Competition and conversion between pnicogen bonds and hydrogen bonds involving prototype organophosphorus compounds

Abstract

Ab initio calculations have been performed to investigate the competition and conversion between the pnicogen bonds and hydrogen bonds in complexes containing prototype organophosphorus compounds RPO₂ (R = CH₃ and CH₃O). The competition between the pnicogen bonds and hydrogen bonds is controlled by the magnitude of V_s,min and V_s,max in the prototype organophosphorus compounds. Monomeric methyl metaphosphate (CH₃OPO₂), with more positive π-holes, is more likely to form pnicogen bonds with different electron donors, such as NH₃, H₂O, HNC and HCCH. Methoxyphosphinidene oxide (trans- and cis-CH₃OPO) is inclined to form hydrogen bonds with H₂O, HNC and HCCH. Most of the pnicogen bonds have covalent or partially covalent character, while most of the hydrogen bonds exhibit the noncovalent characteristics of weak interactions.
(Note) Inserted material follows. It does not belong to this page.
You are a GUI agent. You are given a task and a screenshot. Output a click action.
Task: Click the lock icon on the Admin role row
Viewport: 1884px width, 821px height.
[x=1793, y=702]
The mechanisms of three typical conversions between the pnicogen bond and the hydrogen bond have been investigated and the breakage and formation of the bonds along the reaction pathways have been analyzed using topological analysis of electron density. For the three studied conversion processes, the transformation between the hydrogen-bonded complex and pnicogen-bonded complex is achieved readily through several T-shape structure transition states.